癌症包括但不限于B细胞癌症,例如,多发性骨髓瘤、瓦尔登斯特伦巨球蛋白血症(Waldenstrom's macroglobulinemia)、重链病(例如α链疾病、γ链疾病及μ链疾病)、良性单克隆丙种球蛋白病和免疫细胞淀粉样变性、黑素瘤、乳腺癌、肺癌、支气管癌、结直肠癌、前列腺癌(例如,转移性、激素难治性前列腺癌)、胰腺癌、胃癌、卵巢癌、膀胱癌、脑或中枢神经系统癌症、周围神经系统癌、食管癌、宫颈癌、子宫癌或子宫内膜癌、口腔或咽部的癌症、肝癌、肾癌、睪丸癌、胆道癌、小肠或阑尾癌、唾液腺癌、甲状腺癌、肾上腺癌、骨肉瘤、软骨肉瘤、血液组织的癌症等。适用于本公开所涵盖的方法的癌症类型的其他非限制性实例包括人类肉瘤和癌,例如,纤维肉瘤、粘液肉瘤、脂肪肉瘤、软骨肉瘤、骨肉瘤、脊索瘤、血管肉瘤、内皮肉瘤、淋巴管肉瘤、淋巴管内皮肉瘤、滑膜瘤、间皮瘤、尤因瘤(Ewing's tumor)、平滑肌肉瘤、横纹肌肉瘤、结肠癌、结直肠癌、胰腺癌、乳腺癌、卵巢癌、鳞状细胞癌、基底细胞癌、腺癌、汗腺癌、皮脂腺癌、乳头状癌、乳头状腺癌、囊腺癌、髓样癌、支气管癌、肾细胞癌、肝细胞瘤、胆管癌、肝癌、绒毛膜癌、精原细胞瘤、胚胎性癌、维尔姆斯瘤、宫颈癌、骨癌、脑瘤、睾丸癌、肺癌、小细胞肺癌、膀胱癌、上皮癌、神经胶质瘤、星形细胞瘤、髓母细胞瘤、颅咽管瘤、室管膜瘤、松果体瘤、血管母细胞瘤、听神经瘤、少突胶质细胞瘤、脑膜瘤、黑素瘤、神经母细胞瘤、视网膜母细胞瘤;白血病,例如,急性淋巴细胞白血病及急性髓细胞性白血病(成髓细胞性、早幼粒细胞性、粒单核细胞性、单核细胞性和红白血病);慢性白血病(慢性髓细胞性(粒细胞性)白血病及慢性淋巴细胞白血病);以及真性红细胞增多症、淋巴瘤(霍奇金病及非霍奇金病)、多发性骨髓瘤、瓦尔登斯特伦巨球蛋白血症和重链病。在一些实施方案中,通过本公开的方法确定其表型的癌症是上皮癌,例如但不限于膀胱癌、乳腺癌、宫颈癌、结肠癌、妇科癌症、肾癌、喉癌、肺癌、口腔癌、头颈癌、卵巢癌、胰腺癌、前列腺癌或皮肤癌。在其他实施方案中,该癌症是乳腺癌、前列腺癌、肺癌或结肠癌。在另外其他的实施方案中,该上皮癌是非小细胞肺癌、非乳头状肾细胞癌、宫颈癌、卵巢癌(例如,浆液性卵巢癌)或乳腺癌。上皮癌可以用各种其他方式表征,包括但不限于浆液性、子宫内膜样、粘液性、透明细胞、布伦纳型(brenner)或未分化的。在一些实施方案中,本公开用于淋巴瘤或其亚型(包括但不限于套细胞淋巴瘤)的治疗、诊断和/或预后。淋巴组织增生性病症也被认为是增殖性疾病。

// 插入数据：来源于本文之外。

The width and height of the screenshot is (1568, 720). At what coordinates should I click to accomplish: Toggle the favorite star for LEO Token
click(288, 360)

在一些实施方案中,本文所述药剂与至少一种附加治疗剂的组合产生累加或协同结果。在一些实施方案中,联合治疗导致药剂的治疗指数增加。在一些实施方案中,联合治疗导致附加治疗剂的治疗指数增加。在一些实施方案中,联合治疗导致药剂的毒性和/或副作用降低。在一些实施方案中,联合治疗导致附加治疗剂的毒性和/或副作用降低。

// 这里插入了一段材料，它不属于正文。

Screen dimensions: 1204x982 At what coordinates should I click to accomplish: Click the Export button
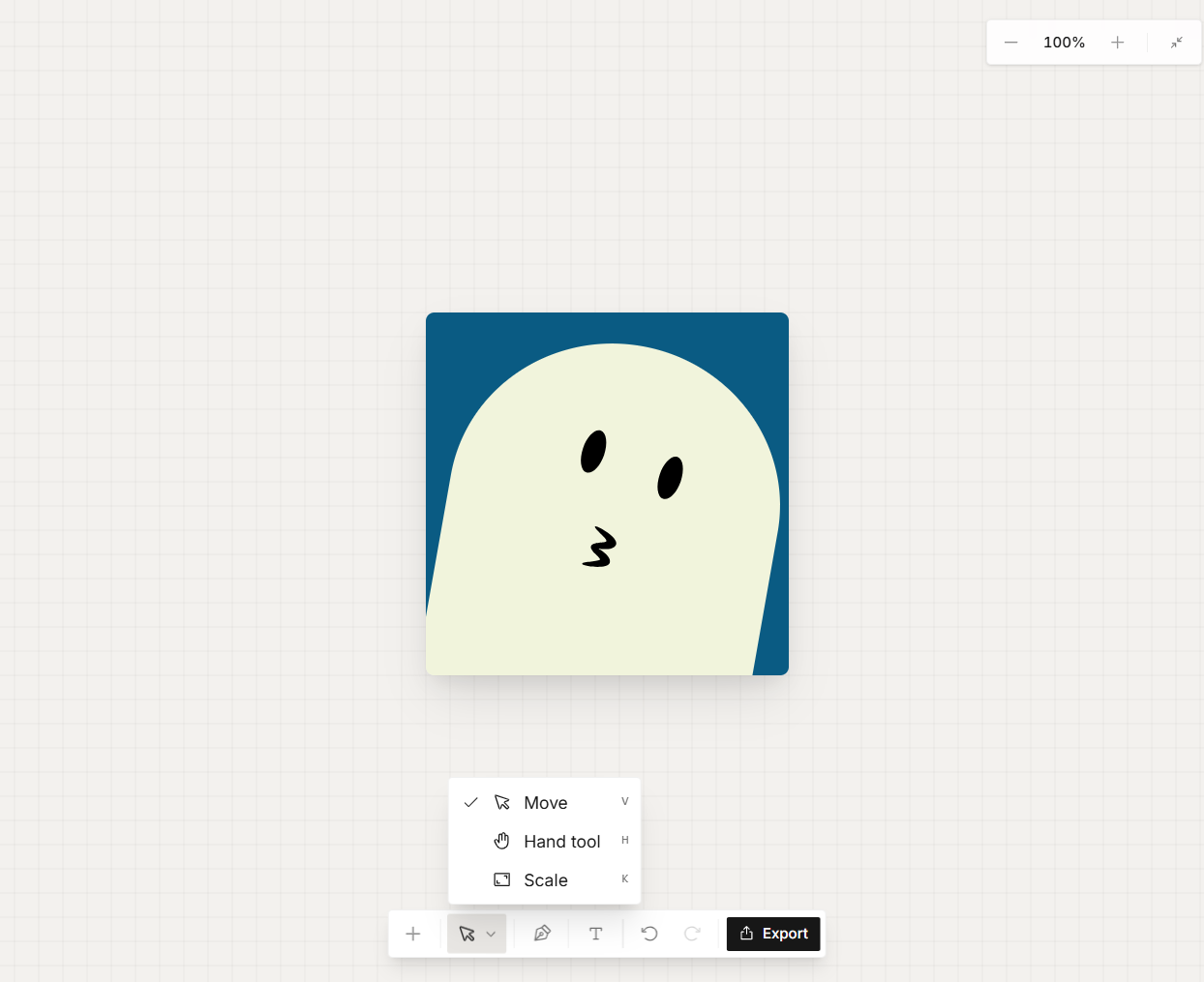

在某些实施方案中,除了施用本文所述的新抗原治疗剂外,所述方法或治疗进一步包括施用至少一种附加治疗剂。附加治疗剂可在药剂施用之前、同时和/或之后施用。在一些实施方案中,所述至少一种附加治疗剂包含1、2、3种或更多种附加治疗剂。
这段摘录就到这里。